Widener Alumna Spearheads Inclusive Higher Ed Program
Widener introduced an inclusive higher education program on campus at the start of the fall semester. Funded by a $60,000 grant from the Pennsylvania Institute of Higher Education Consortium, the program enrolled three students with intellectual disabilities (ID) in the one-year certification program.
Research shows students with ID benefit from better social, occupational and academic outcomes while enrolled in higher education. The program is an opportunity for the students to be immersed in the authentic college experience and participate in traditional academic and social activities.
Funding for the program was secured by Julie Heydeman, a recent graduate who is continuing her education at Widener by earning a master of social work degree. Through her academic and volunteer work in the disability field, Heydeman saw the value of bringing an inclusive education program to Widener for both the program participants and the campus community.

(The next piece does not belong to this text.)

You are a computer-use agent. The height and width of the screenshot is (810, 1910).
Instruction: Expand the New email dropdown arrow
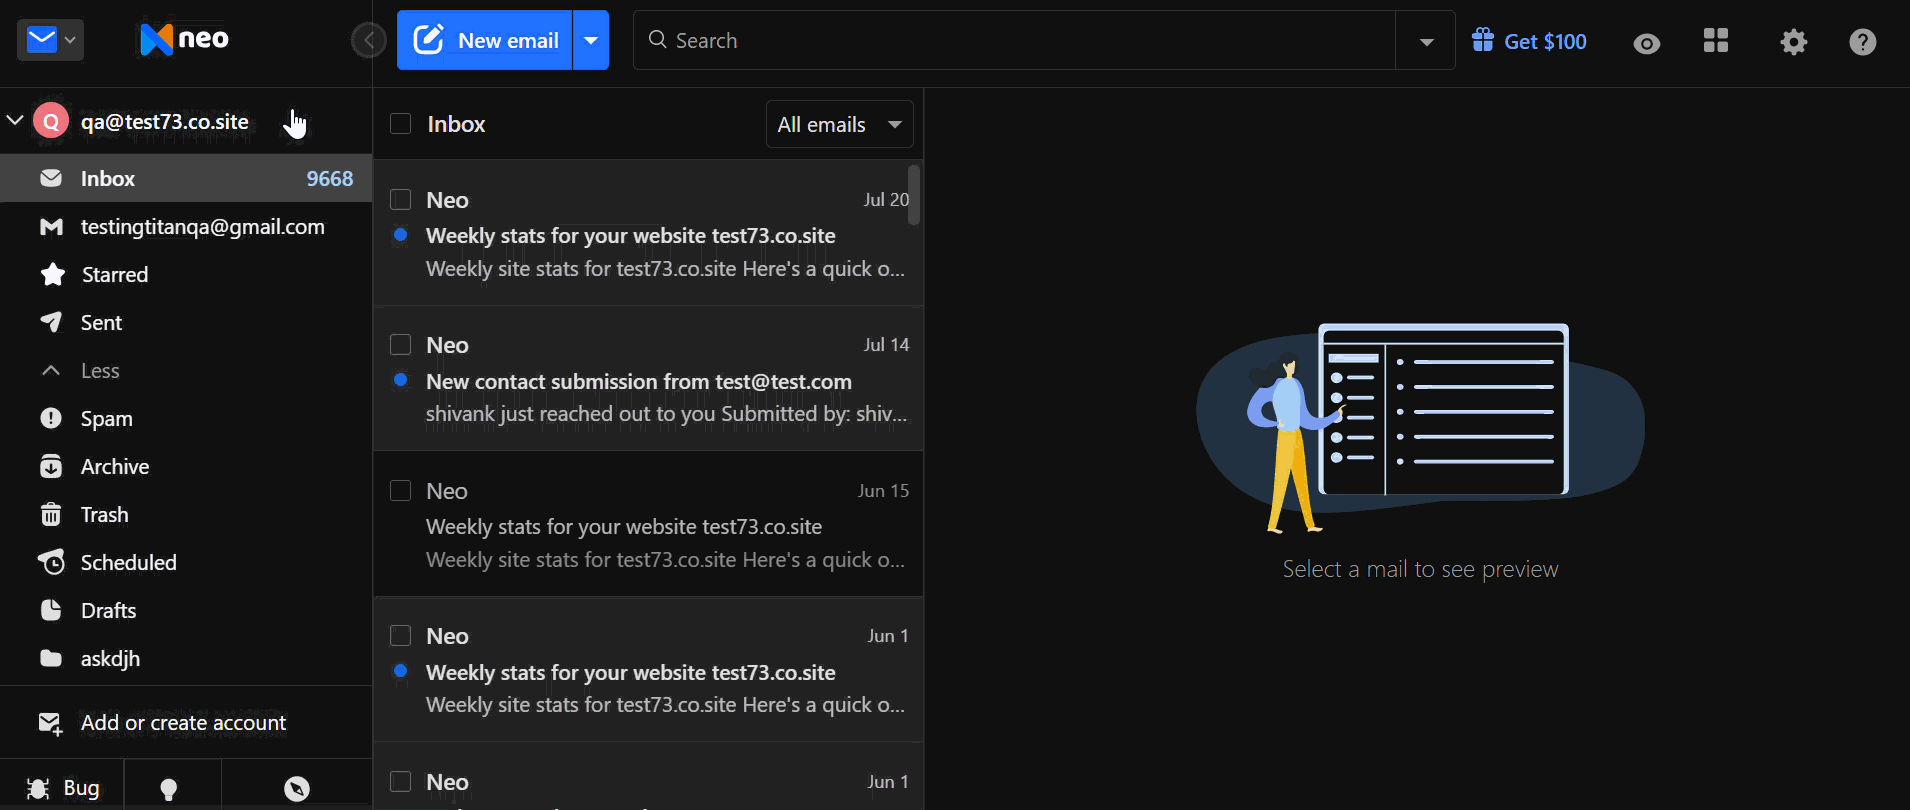click(591, 40)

“In my experience as a personal care assistant, I’ve seen medical professionals, and professionals in different fields, seem somewhat uncomfortable with this population of people with ID or any disability,” Heydeman explained. “Just having the exposure and the connection can have such an impact on people’s professional careers when they graduate.”
Earning a certificate also opens the door for the students with ID to pursue their academic interests. For Winnie Downey, 49, her passion to correct social injustices and be a voice for others, especially those with ID, led her to study social work in the certificate program.

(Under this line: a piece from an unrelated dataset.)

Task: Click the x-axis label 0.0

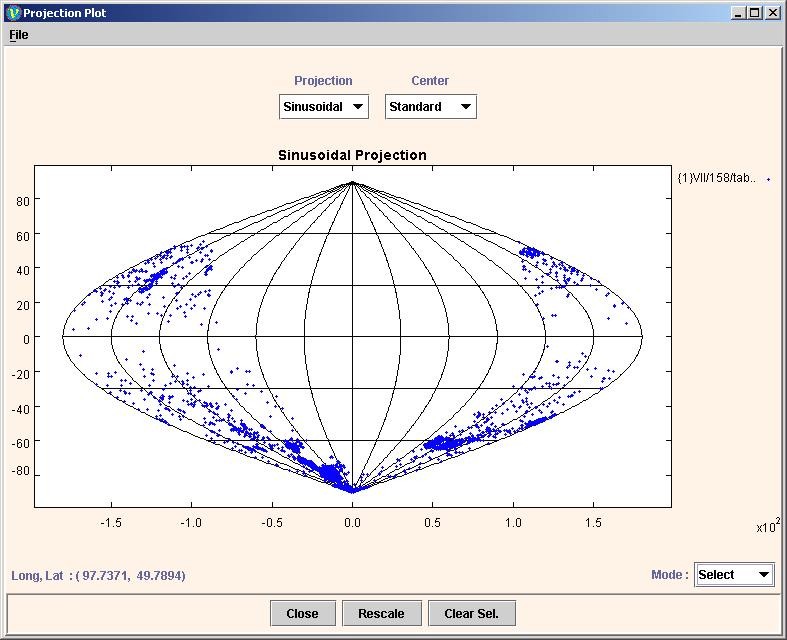Action: pos(352,523)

“It’s really hard being a person with a disability in this country,” said Downey. “There are too many people with special needs that don’t know how to socialize. I want to be an advocate so that they have the social aspect of going to school and getting involved in clubs and sports to meet friends.”
After she completes her certificate, Downey plans to enroll in Widener’s bachelor of social work program.
“I want to show everyone who said ‘you’ll never make it in college,’” Downey added.
In addition to the academics, the program teaches how to maintain a school-work balance. It’s an important skill since Downey and her peers, Sara Hudson, 29, and David Perry, 25, take classes around their work schedules. But, Hudson, an employee at Wawa, enjoys the extra workload from classes.
“I like working and I like to study,” Hudson said. “I would like to to stay in the program…and take classes in photography and computers.”
Students in the program are paired with mentors to offer support and guidance when needed. Ainsley Feyock, a junior early childhood and special education major, mentors Perry, who is enrolled in history and freshmen seminar classes and is a long-time employee in the Pride Café.
Working as a mentor allows Feyock to stay active in the special needs community while earning her degree and spending time with Perry who she’s become close with.
“An extra buddy is nice to have,” Feyock said.
When funding was secured in May 2018, Heydeman, with guidance from Beth Barol, the social work associate director and professor, led the program’s development and collaborated with campus resources such as Disability Services, Academic Support Services, Office of Student Life, Student Health Services, Career Design and Development and Enrollment Services.
“We are learning a lot and getting feedback from the students in the program, faculty, and staff. I have been amazed and grateful for the receptiveness of students and faculty and am really feeling the Widener pride,” Heydeman said.
Heydeman added that the focus now is to ensure the program continues so that Downey, Hudson and Perry, and other students with ID, can participate in the learning experiences at Widener.